A recent report by the Lancet Oncology Commission called for a radical shift in cancer policy aimed at addressing the growing disparity between access to cancer care in wealthy versus developing nations.
The commission, which consists of cancer experts from around the world, was delivered at the 2011 European Multidisciplinary Cancer Congress, held this week in Berlin.
Professor Richard Sullivan, from London, told participants that the costs of new cancer cases in 2009 alone were estimated to be $286 billion. By 2030, experts estimate there will be 22 million new cases of cancer, worldwide, per year.
"The global challenge to countries is how to deliver reasonably priced cancer care to all citizens - i.e. make cancer care affordable to individuals and society," said Professor Sullivan.
The report's authors recommended an array of steps to be taken to manage rising costs and insure that care will remain available and affordable for all.
"We are at a crossroads for affordable cancer care, where our choices - or refusal to make choices - will affect the lives of millions of people," Professor Sullivan said.
"Do we bury our heads in the sand, keep our fingers crossed, and hope that it turns out fine, or do we have difficult debates and make hard choices within a socially responsible, cost-effective, and sustainable framework?"
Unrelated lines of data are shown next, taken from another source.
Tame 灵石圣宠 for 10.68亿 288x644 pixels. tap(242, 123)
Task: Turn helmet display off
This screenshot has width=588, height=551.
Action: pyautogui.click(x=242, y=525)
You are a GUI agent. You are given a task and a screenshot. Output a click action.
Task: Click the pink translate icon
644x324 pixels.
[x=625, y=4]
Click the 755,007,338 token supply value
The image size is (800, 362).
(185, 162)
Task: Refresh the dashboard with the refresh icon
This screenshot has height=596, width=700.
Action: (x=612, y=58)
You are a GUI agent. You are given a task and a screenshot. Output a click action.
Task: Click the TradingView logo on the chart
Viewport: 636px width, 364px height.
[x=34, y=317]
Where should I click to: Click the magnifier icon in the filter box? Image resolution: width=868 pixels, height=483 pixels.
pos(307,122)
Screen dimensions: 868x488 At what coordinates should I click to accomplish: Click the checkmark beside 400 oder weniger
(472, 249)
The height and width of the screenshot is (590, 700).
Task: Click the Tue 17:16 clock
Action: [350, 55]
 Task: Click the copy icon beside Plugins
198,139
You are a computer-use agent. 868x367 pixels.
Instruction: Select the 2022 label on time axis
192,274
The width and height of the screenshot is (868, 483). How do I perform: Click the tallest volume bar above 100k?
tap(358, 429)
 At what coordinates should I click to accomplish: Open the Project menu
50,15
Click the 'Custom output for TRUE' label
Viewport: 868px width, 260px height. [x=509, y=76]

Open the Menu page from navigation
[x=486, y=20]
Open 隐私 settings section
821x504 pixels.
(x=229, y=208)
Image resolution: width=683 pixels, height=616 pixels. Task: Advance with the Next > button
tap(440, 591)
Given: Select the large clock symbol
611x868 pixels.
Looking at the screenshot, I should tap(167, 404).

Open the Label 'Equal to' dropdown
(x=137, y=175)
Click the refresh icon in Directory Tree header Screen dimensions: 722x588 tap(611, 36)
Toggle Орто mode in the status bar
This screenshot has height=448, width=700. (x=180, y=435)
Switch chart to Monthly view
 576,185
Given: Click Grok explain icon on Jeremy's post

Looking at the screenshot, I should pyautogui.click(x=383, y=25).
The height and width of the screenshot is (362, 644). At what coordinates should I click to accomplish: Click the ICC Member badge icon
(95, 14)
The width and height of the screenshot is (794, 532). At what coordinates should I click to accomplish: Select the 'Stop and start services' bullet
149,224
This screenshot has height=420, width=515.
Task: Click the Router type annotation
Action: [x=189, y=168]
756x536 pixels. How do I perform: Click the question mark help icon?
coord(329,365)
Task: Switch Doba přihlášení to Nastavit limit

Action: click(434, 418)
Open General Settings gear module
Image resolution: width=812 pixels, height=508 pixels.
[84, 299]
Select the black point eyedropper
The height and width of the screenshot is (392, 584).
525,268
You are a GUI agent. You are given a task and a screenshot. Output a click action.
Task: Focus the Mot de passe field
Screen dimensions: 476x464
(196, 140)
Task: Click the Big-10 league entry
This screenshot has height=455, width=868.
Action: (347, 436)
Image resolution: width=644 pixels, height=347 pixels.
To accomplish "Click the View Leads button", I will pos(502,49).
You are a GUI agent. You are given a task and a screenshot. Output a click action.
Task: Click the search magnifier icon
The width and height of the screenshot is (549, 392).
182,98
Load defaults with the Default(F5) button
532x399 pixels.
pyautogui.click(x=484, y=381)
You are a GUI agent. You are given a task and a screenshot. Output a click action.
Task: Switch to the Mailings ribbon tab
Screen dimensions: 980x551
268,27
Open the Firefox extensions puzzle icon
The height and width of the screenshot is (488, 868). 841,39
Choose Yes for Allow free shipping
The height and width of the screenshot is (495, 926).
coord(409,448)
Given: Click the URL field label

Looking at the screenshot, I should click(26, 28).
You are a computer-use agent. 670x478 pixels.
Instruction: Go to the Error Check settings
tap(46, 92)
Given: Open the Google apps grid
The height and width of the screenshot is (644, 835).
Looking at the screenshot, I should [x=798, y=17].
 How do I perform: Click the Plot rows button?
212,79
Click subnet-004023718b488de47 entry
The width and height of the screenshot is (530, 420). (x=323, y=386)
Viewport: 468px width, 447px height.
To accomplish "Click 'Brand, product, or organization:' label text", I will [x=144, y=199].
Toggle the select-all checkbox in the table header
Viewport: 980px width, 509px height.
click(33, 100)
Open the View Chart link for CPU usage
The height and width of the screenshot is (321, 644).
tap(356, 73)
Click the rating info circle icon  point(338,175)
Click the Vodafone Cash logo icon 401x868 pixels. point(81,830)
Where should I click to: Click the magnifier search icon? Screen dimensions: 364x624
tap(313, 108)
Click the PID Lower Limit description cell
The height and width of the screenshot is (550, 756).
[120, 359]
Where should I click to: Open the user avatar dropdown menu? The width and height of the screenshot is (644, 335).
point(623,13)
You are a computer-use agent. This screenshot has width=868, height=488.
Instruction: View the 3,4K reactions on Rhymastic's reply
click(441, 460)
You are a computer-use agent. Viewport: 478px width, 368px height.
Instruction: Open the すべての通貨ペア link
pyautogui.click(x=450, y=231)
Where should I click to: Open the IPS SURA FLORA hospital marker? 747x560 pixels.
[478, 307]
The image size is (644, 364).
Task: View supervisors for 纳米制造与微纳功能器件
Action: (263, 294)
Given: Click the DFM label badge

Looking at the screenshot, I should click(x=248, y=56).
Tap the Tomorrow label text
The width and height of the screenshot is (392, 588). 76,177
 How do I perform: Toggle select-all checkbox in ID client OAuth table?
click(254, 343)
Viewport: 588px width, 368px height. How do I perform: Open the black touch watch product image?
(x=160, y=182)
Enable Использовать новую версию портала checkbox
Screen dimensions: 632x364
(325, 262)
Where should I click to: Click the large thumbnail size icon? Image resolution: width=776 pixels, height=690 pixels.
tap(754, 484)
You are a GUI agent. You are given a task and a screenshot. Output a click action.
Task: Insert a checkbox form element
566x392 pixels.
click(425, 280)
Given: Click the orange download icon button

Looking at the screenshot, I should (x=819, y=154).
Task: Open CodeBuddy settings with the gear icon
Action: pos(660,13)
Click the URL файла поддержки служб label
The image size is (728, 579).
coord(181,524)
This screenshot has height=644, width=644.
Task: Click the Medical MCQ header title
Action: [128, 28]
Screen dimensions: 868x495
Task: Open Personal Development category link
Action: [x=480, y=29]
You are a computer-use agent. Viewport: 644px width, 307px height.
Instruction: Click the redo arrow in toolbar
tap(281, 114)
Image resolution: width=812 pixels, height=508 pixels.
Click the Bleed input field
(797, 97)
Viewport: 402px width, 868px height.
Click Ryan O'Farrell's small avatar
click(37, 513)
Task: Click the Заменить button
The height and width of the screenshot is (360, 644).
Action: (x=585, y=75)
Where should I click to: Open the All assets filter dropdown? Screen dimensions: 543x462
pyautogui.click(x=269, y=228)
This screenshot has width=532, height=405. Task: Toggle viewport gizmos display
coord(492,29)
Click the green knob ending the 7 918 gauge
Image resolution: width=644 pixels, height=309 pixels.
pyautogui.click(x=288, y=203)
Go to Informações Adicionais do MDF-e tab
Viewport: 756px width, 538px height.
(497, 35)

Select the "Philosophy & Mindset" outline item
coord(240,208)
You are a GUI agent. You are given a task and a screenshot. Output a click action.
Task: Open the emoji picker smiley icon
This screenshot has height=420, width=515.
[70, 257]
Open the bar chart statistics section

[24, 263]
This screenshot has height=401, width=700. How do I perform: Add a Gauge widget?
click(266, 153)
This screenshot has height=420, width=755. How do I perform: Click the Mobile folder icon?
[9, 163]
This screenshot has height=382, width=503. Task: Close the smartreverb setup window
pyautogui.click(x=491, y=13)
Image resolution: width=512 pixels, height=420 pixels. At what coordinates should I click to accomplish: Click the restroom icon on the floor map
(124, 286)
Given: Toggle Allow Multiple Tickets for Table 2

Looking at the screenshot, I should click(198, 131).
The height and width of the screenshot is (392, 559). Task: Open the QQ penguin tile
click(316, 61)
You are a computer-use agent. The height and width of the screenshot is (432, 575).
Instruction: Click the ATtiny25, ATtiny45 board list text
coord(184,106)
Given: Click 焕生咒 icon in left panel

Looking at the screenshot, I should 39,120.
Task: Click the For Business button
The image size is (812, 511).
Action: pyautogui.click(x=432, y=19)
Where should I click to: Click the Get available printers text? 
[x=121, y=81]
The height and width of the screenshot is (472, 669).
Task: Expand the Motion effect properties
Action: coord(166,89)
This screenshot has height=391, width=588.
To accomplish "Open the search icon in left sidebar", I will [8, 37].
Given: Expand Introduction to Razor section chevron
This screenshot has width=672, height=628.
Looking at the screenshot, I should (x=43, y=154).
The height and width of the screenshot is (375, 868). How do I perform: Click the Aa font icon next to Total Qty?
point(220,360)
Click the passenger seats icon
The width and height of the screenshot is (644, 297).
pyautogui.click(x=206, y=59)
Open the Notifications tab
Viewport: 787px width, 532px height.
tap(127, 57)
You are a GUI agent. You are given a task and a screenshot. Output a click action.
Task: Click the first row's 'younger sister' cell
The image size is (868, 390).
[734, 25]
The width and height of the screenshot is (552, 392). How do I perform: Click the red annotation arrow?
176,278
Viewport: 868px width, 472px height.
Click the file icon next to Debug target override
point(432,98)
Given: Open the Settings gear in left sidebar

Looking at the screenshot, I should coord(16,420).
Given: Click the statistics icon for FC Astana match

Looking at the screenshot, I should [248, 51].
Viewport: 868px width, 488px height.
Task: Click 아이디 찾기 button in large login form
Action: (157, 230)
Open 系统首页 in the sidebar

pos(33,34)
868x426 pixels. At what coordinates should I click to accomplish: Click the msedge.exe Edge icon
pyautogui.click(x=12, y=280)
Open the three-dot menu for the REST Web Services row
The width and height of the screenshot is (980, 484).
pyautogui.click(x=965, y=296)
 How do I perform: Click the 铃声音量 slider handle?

European CanCer Organisation (ECCO) President, Professor Michael Baumann echoed Sullivan's remarks, and praised the efforts of Lancet Oncology. "It is of the utmost importance that oncology professionals promote evidence-based discussion of the economics of cancer care. All health systems face budget limitations, while at the same time the cancer burden and expenditures are increasing steeply. Every cancer patient, now and in the future, must have fair access to quality cancer care and to innovation. This can only be safeguarded by transparent and evidence-based analysis and policy development. This initiative by Lancet Oncology is a very important step in this direction."